Although I think it’s like the nerdiest IP in history, before the last month or so this award would have gone hands-down to Star Trek, by the way, which was fun and the only good movie I saw for months. But recently I’ve seen The Blind Side and Invictus, which were also fantastic in their own ways.

Worst Movie of the Year: Transformers 2. Yeah, there were some cool fights, but even Megan Fox and that smoking Decepti-chick couldn’t save this script, plot, or poorly manufactured sense of tension.

Software of the Year: Windows 7. It’s stable, fast, works with everything, looks great, and puts XP and Vista to shame.

Non-Pearl Jam Album of the Year: The Resistance, Muse. This is just sick, and the start of my current favorite track, Guiding Light, simply can not be played loudly enough.
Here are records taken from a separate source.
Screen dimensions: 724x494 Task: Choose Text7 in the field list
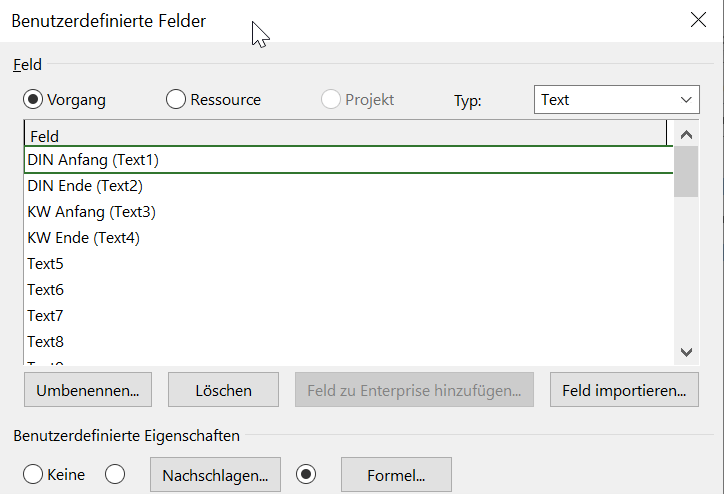tap(46, 316)
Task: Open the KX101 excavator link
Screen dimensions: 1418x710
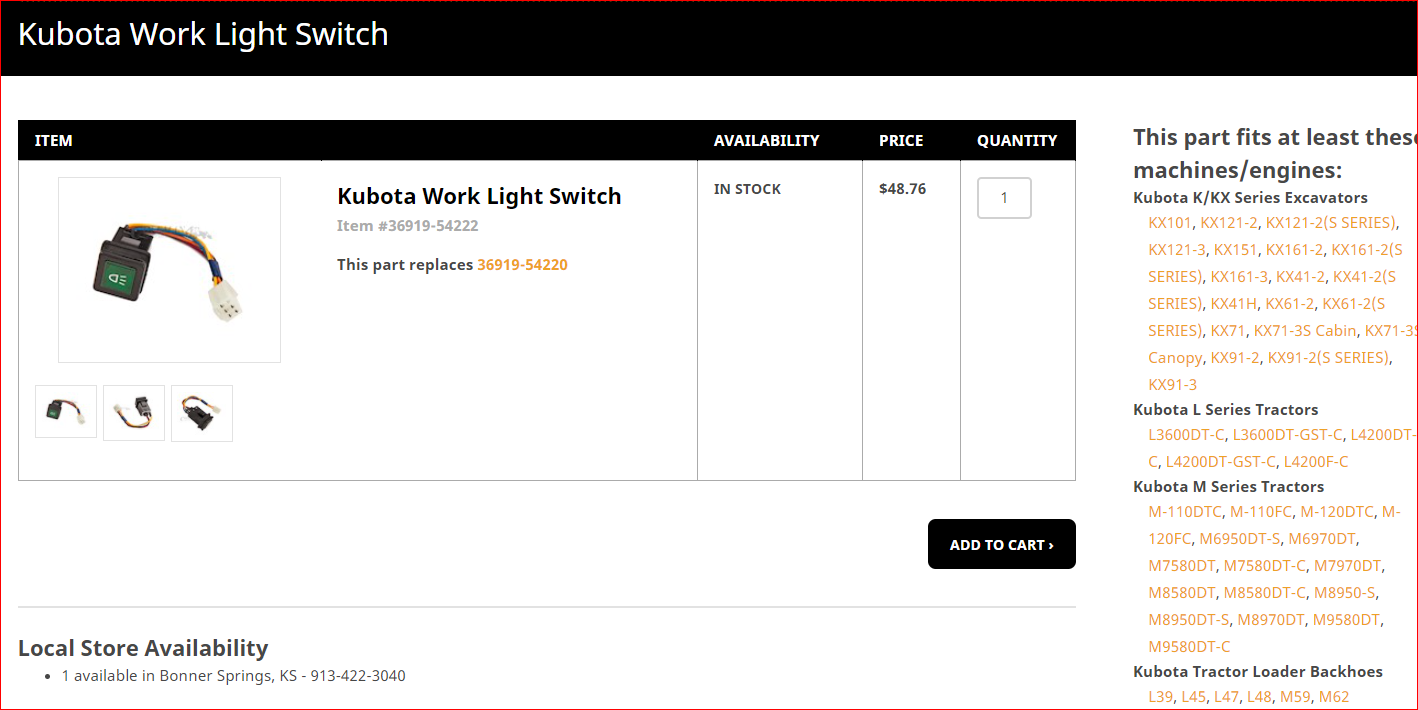Action: click(x=1170, y=223)
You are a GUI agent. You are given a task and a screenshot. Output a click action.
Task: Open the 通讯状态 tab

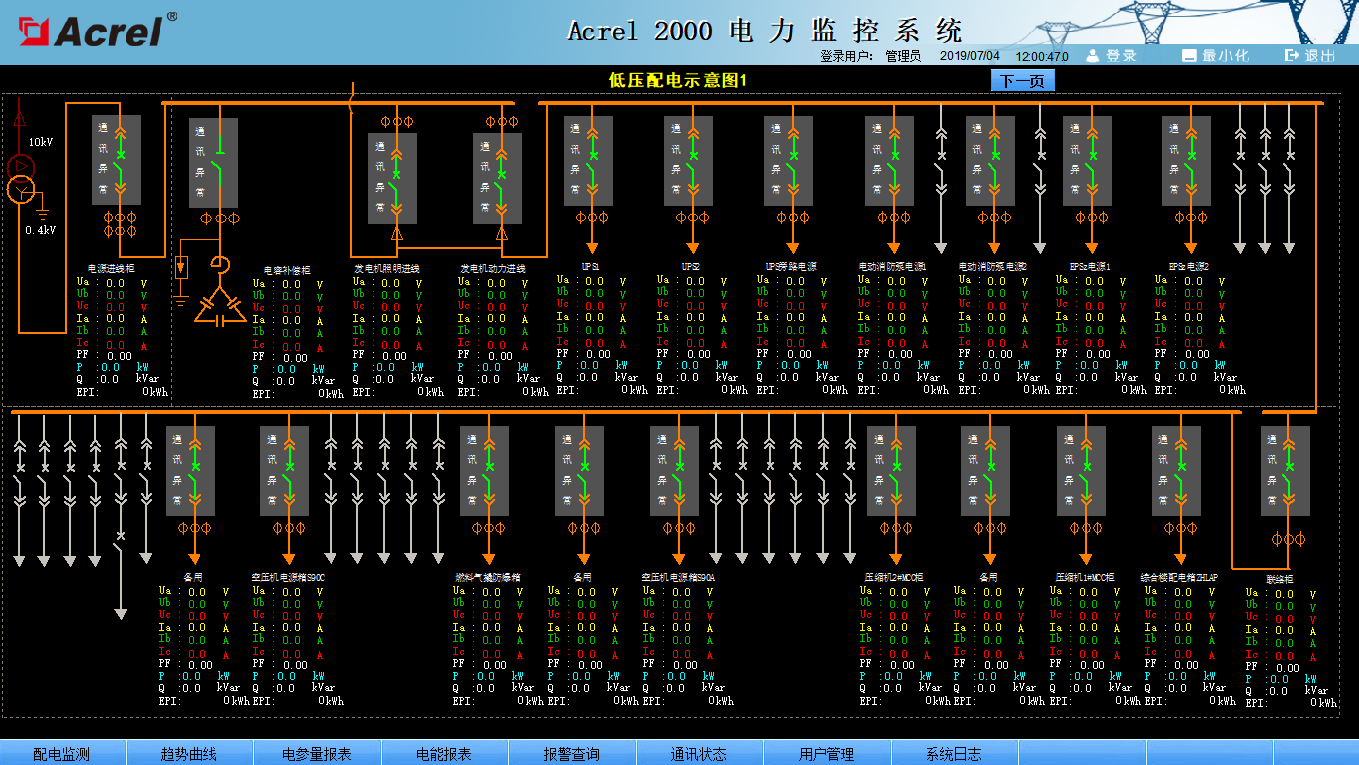coord(699,753)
Suspiciously Good Customer Service of the Year: Apple. I took my iPod nano into the Apple Store down the street after a bunch of white specks (dust?) got behind the screen. The Genius told me he’d never seen that, and a few days later the store swapped me for a new one, which I wasn’t expecting. Sweet. Similarly, my iPhone 3GS became completely unresponsive (at a Windows 7 launch party, natch) and was replaced by someone who told me she almost never sees that happen. Only weird thing? My replacement Nano has the same white stuff under the screen now, and the guy who sat next to me while I was getting my phone swapped also had a completely dead iPhone. It’s always annoying when your gear has problems, but dealing with Apple is a million times better than trying to get an Xbox 360 fixed.

2009 was definitely a rebuilding year, but looking back it was pretty strong. If you think I missed anything, toss it in the comments.